Stored data:

= Beginning of Section =

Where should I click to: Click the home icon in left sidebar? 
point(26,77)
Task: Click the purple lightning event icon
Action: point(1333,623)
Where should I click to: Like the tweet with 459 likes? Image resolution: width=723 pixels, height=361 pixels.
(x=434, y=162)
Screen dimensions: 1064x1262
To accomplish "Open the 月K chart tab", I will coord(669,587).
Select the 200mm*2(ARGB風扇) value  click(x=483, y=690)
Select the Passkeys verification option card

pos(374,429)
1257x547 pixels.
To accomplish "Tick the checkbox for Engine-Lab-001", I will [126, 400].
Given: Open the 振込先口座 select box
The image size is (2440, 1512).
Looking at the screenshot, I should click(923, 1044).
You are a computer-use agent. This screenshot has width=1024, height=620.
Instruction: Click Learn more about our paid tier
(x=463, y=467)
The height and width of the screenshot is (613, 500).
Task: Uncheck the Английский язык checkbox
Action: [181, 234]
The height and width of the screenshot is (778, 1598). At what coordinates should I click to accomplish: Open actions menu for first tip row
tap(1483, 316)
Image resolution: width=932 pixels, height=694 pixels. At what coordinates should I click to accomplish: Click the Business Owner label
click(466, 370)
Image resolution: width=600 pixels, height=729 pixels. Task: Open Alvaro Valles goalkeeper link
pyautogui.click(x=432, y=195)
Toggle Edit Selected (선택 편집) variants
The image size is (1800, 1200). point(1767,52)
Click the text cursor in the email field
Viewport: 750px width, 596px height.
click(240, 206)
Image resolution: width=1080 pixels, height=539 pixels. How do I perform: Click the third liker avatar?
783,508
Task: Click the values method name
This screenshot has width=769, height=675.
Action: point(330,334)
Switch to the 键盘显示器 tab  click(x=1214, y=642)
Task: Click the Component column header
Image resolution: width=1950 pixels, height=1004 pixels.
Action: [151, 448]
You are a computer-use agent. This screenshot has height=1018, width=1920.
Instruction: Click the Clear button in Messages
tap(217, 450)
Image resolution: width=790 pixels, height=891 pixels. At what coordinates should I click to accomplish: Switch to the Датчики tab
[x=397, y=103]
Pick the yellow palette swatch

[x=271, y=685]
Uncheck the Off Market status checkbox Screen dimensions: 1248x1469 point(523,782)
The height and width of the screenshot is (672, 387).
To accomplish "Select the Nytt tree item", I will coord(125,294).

= End of Section =

Exercise details
The records above are to be restated word for word, in full.

Exercise result
Where should I click to: Click the home icon in left sidebar? 
point(26,77)
Task: Click the purple lightning event icon
Action: point(1333,623)
Where should I click to: Like the tweet with 459 likes? Image resolution: width=723 pixels, height=361 pixels.
(x=434, y=162)
Screen dimensions: 1064x1262
To accomplish "Open the 月K chart tab", I will coord(669,587).
Select the 200mm*2(ARGB風扇) value  click(x=483, y=690)
Select the Passkeys verification option card

pos(374,429)
1257x547 pixels.
To accomplish "Tick the checkbox for Engine-Lab-001", I will [126, 400].
Given: Open the 振込先口座 select box
The image size is (2440, 1512).
Looking at the screenshot, I should click(923, 1044).
You are a computer-use agent. This screenshot has width=1024, height=620.
Instruction: Click Learn more about our paid tier
(x=463, y=467)
The height and width of the screenshot is (613, 500).
Task: Uncheck the Английский язык checkbox
Action: [181, 234]
The height and width of the screenshot is (778, 1598). At what coordinates should I click to accomplish: Open actions menu for first tip row
tap(1483, 316)
Image resolution: width=932 pixels, height=694 pixels. At what coordinates should I click to accomplish: Click the Business Owner label
click(466, 370)
Image resolution: width=600 pixels, height=729 pixels. Task: Open Alvaro Valles goalkeeper link
pyautogui.click(x=432, y=195)
Toggle Edit Selected (선택 편집) variants
The image size is (1800, 1200). point(1767,52)
Click the text cursor in the email field
Viewport: 750px width, 596px height.
click(240, 206)
Image resolution: width=1080 pixels, height=539 pixels. How do I perform: Click the third liker avatar?
783,508
Task: Click the values method name
This screenshot has width=769, height=675.
Action: point(330,334)
Switch to the 键盘显示器 tab  click(x=1214, y=642)
Task: Click the Component column header
Image resolution: width=1950 pixels, height=1004 pixels.
Action: [151, 448]
You are a computer-use agent. This screenshot has height=1018, width=1920.
Instruction: Click the Clear button in Messages
tap(217, 450)
Image resolution: width=790 pixels, height=891 pixels. At what coordinates should I click to accomplish: Switch to the Датчики tab
[x=397, y=103]
Pick the yellow palette swatch

[x=271, y=685]
Uncheck the Off Market status checkbox Screen dimensions: 1248x1469 point(523,782)
The height and width of the screenshot is (672, 387).
To accomplish "Select the Nytt tree item", I will coord(125,294).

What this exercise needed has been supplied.